The Bangor-Brewer Lions Club and the Bangor Kiwanis Club will entertain the recruits and Wednesday noon at a joint luncheon in the Bangor House.
Master Sgt. Buckner announced on Thursday that the platoon will be presented with a unit flag at the luncheon. The unit will leave for Portland Wednesday afternoon where the men will be sworn into the Marine Corps.
100 years ago – June 12, 1903
Of the hundreds of persons who pass the large frame structure in lower Main Street which is, so the large sign in front tells, the factory of the J. F. Parkhurst & Son Co., manufacturers of trunks each day, few have the slightest idea of the enormous amount of business which is done there, and the great growth which the business has made since it was founded by the late Jonathan F. Parkhurst in 1866.

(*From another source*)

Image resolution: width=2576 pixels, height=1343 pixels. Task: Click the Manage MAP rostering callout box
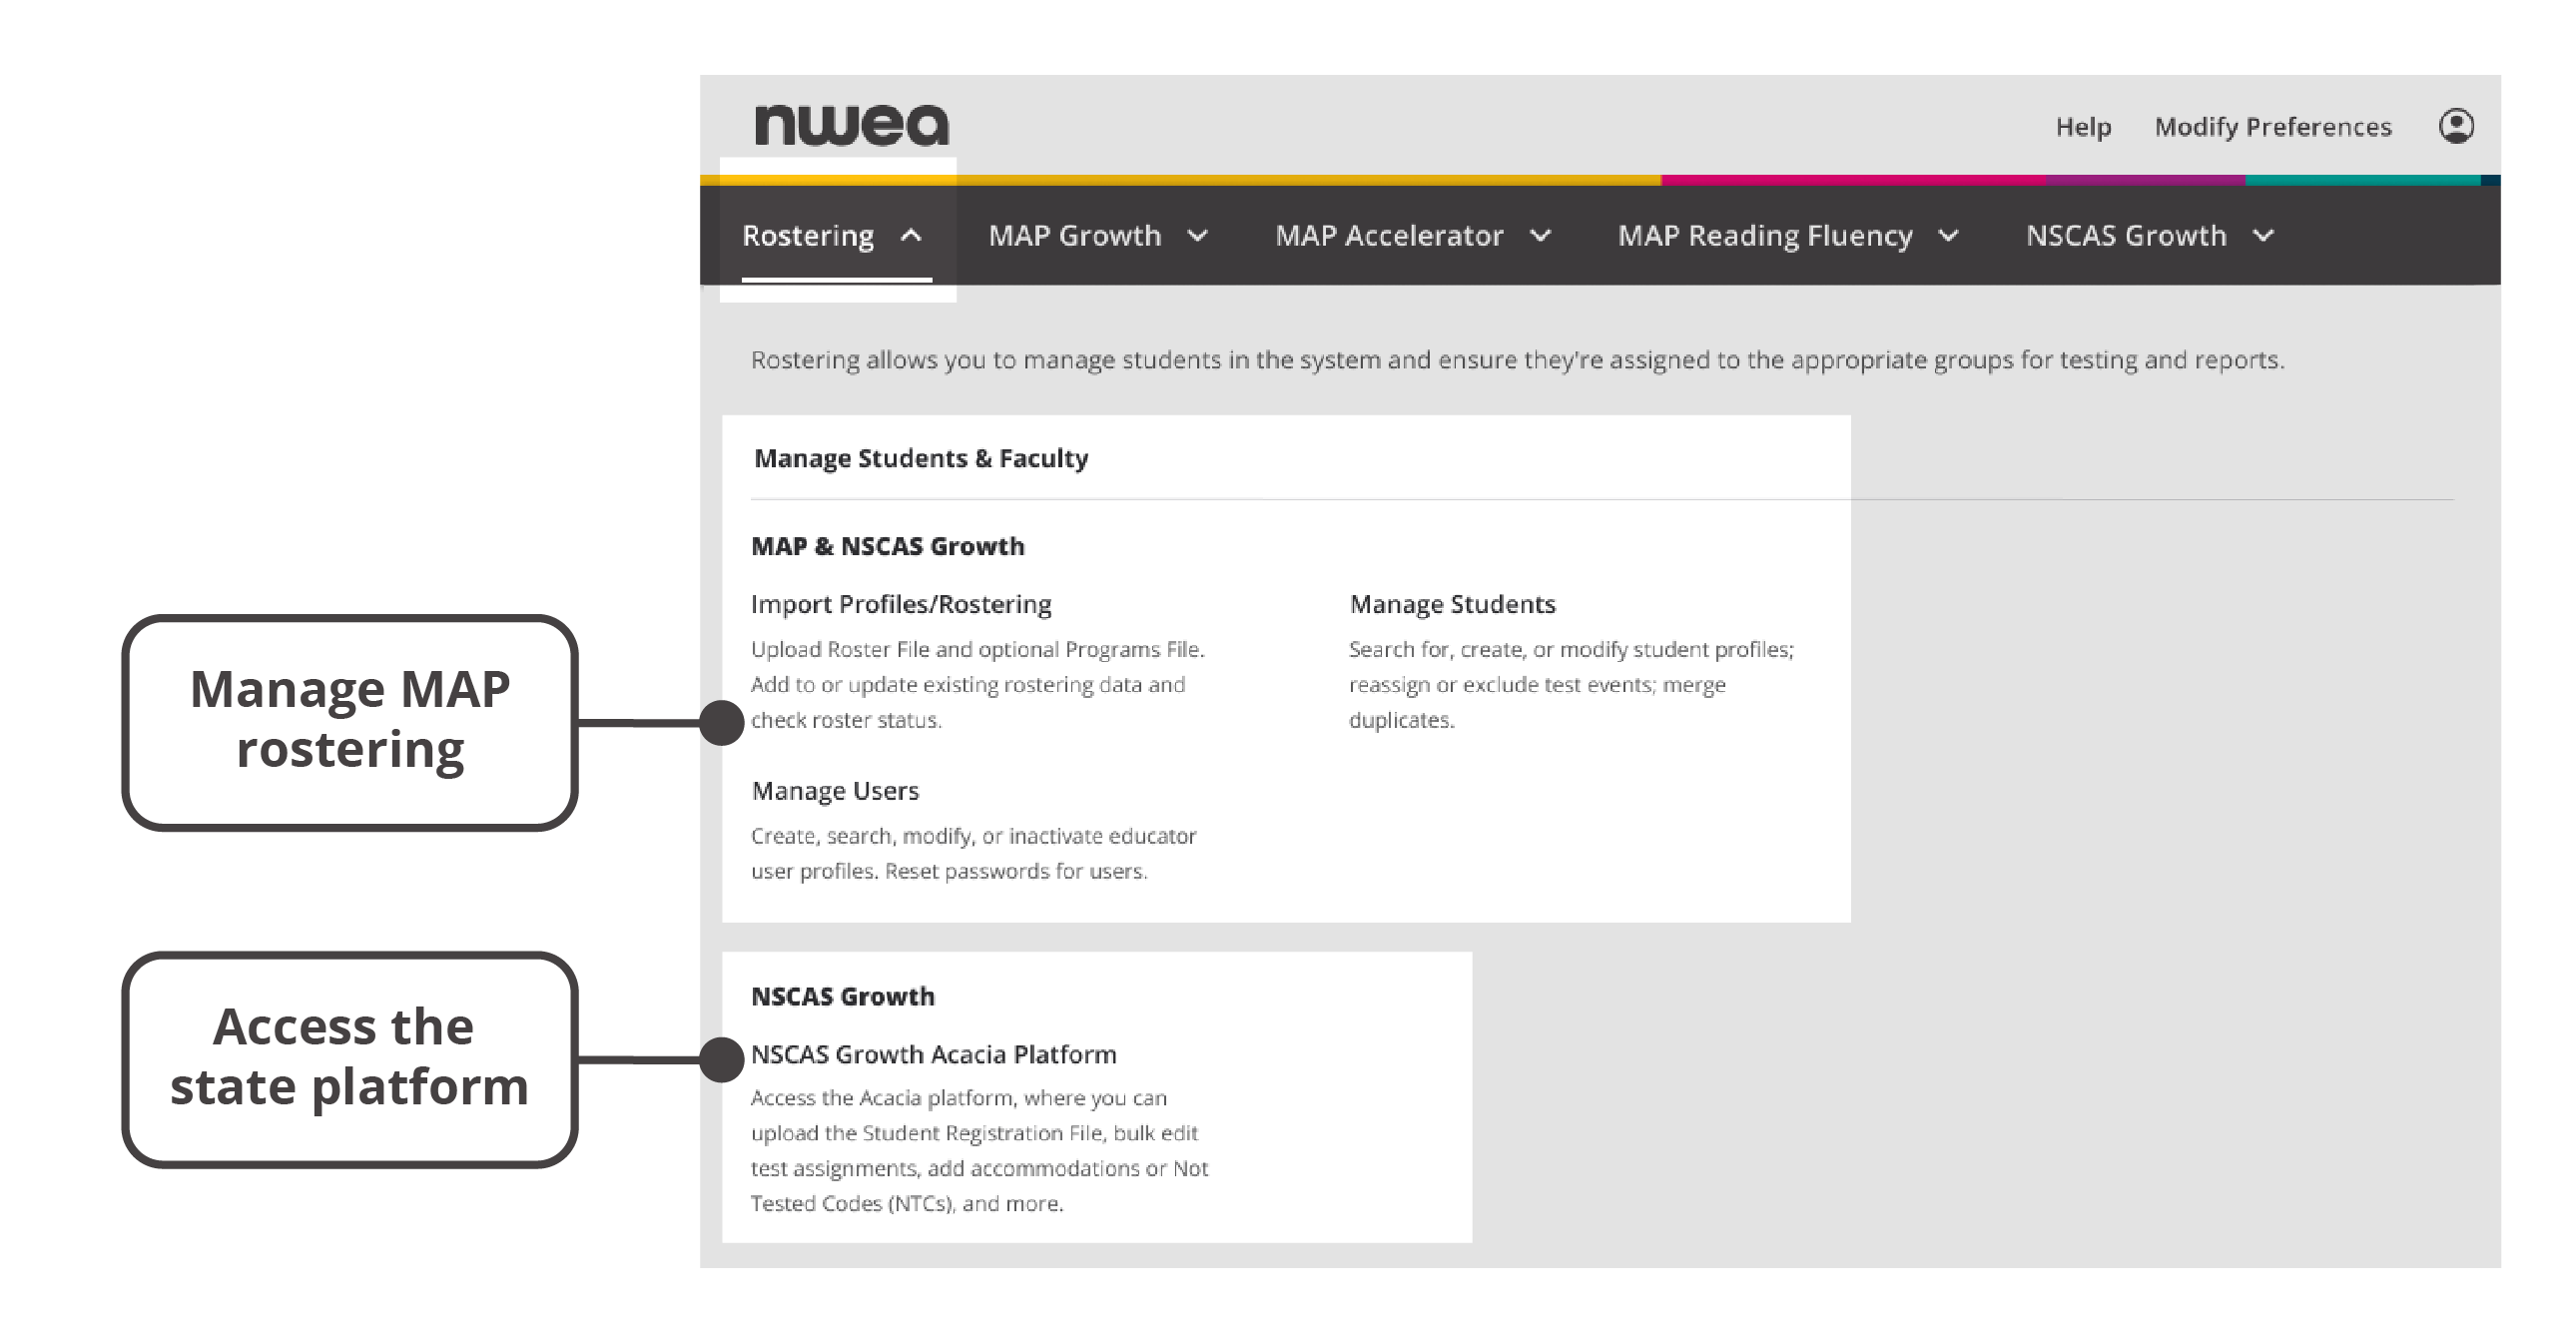[350, 719]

Neither do they have more than the vaguest conception of the large amount of room which the factory uses or the amount of help which is employed there for 12 months in the year, for it is a business which seems to have no dull times. The demands for trunks and saddlery, for the firm carries a full line of such goods, seem to be ever on the increase, a fact which has necessitated many additions to the factory room, until now the large wooden building which fronts Main Street is the smallest building of the factory.
As a matter of fact, although the members of the company are not men who do a deal of bragging, the industry which they have built up is one of the important ones of the city and to have it closed would be a decided loss, for its salary list of the year round amounts to a great many thousand of dollars, every cent of which is paid out to Bangor people.